§ **Records contained in a dataset**:
----

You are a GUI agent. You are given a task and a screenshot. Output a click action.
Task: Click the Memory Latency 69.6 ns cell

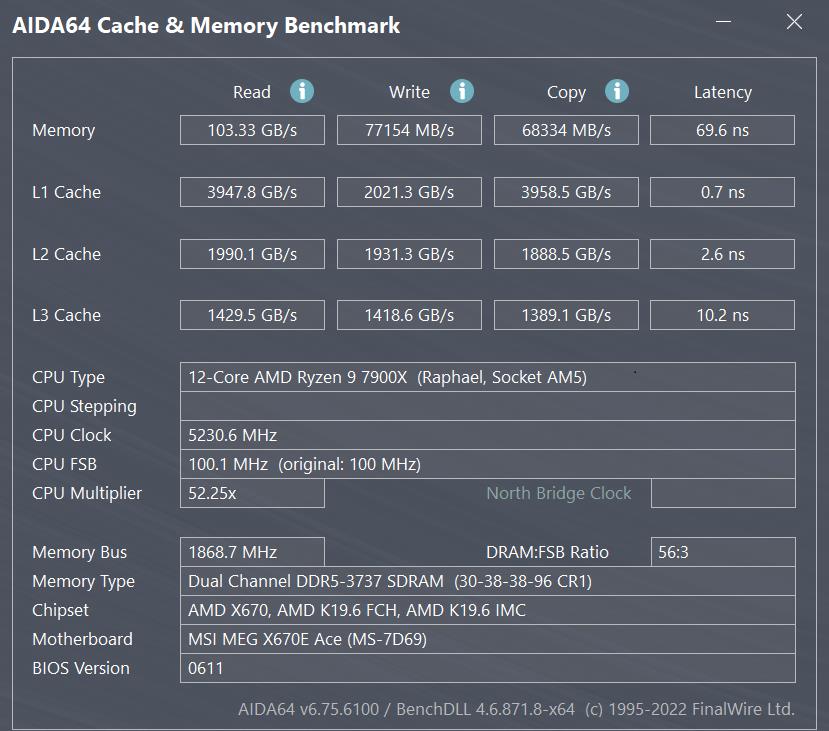click(x=722, y=130)
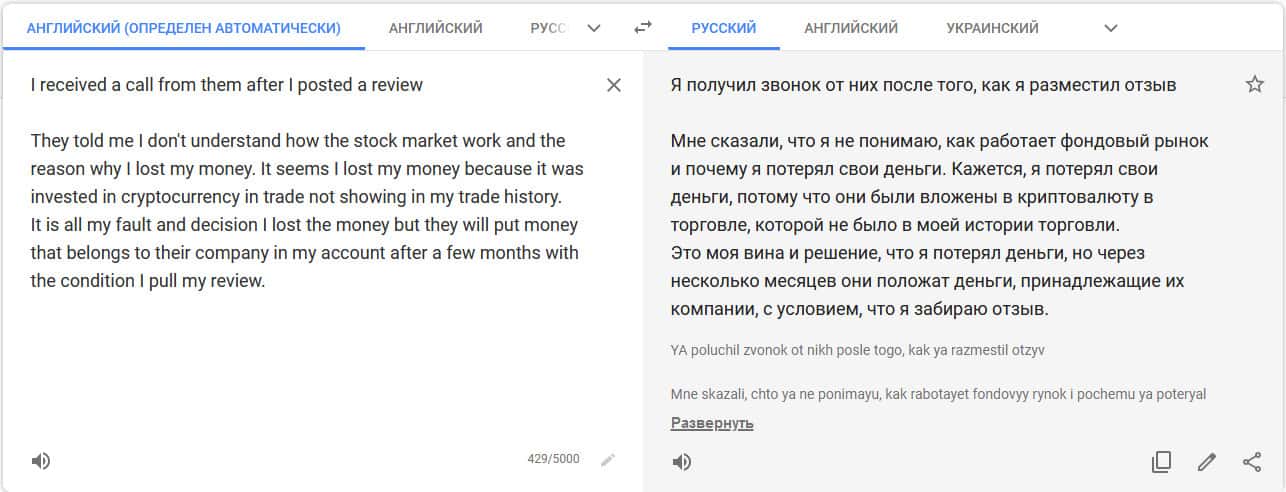Clear the source text with X
The image size is (1286, 492).
(614, 85)
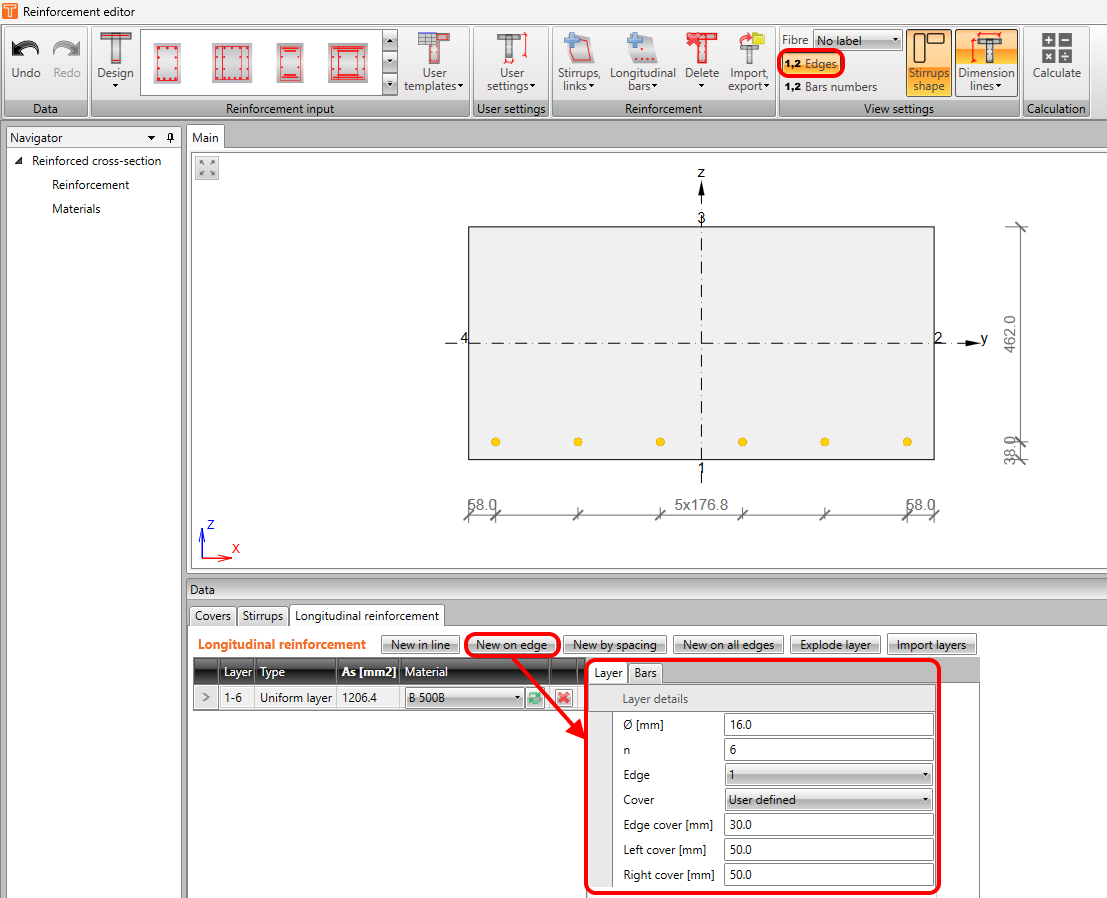Viewport: 1107px width, 898px height.
Task: Switch to the Covers tab
Action: click(x=212, y=616)
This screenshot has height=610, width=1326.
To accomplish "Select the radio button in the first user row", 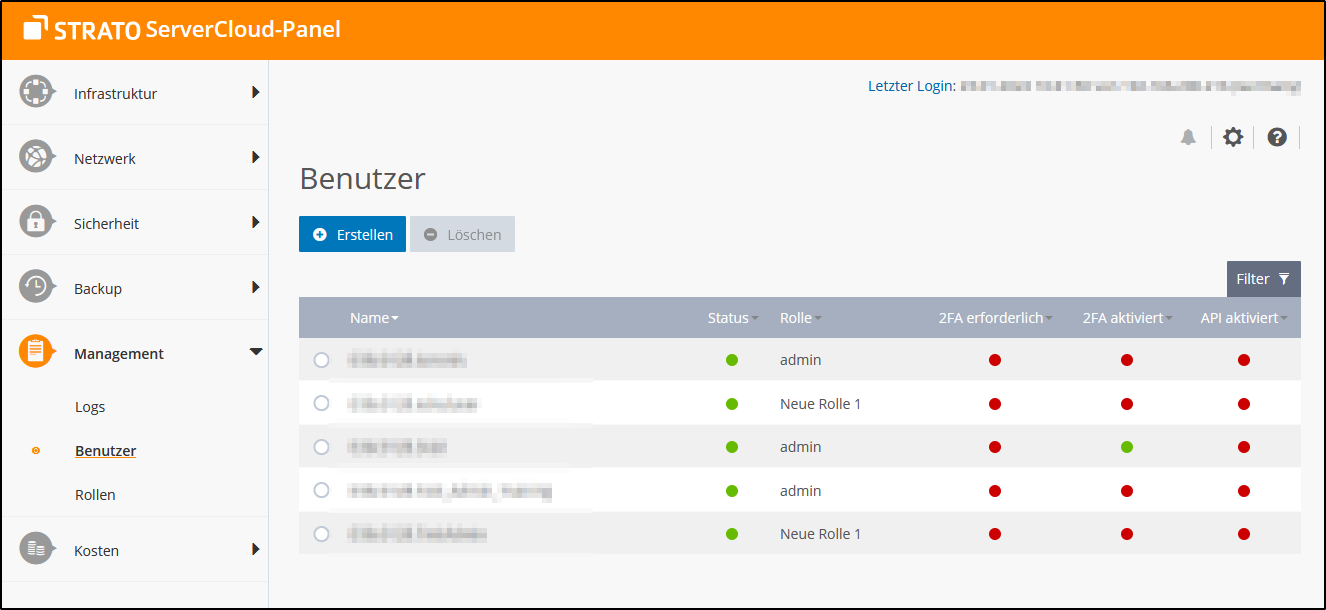I will click(x=321, y=360).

----

Among the lines above, show every one that contains the string "screenshot".

You are a GUI agent. You are given a task and a screenshot. Output a click action.
This screenshot has height=610, width=1326.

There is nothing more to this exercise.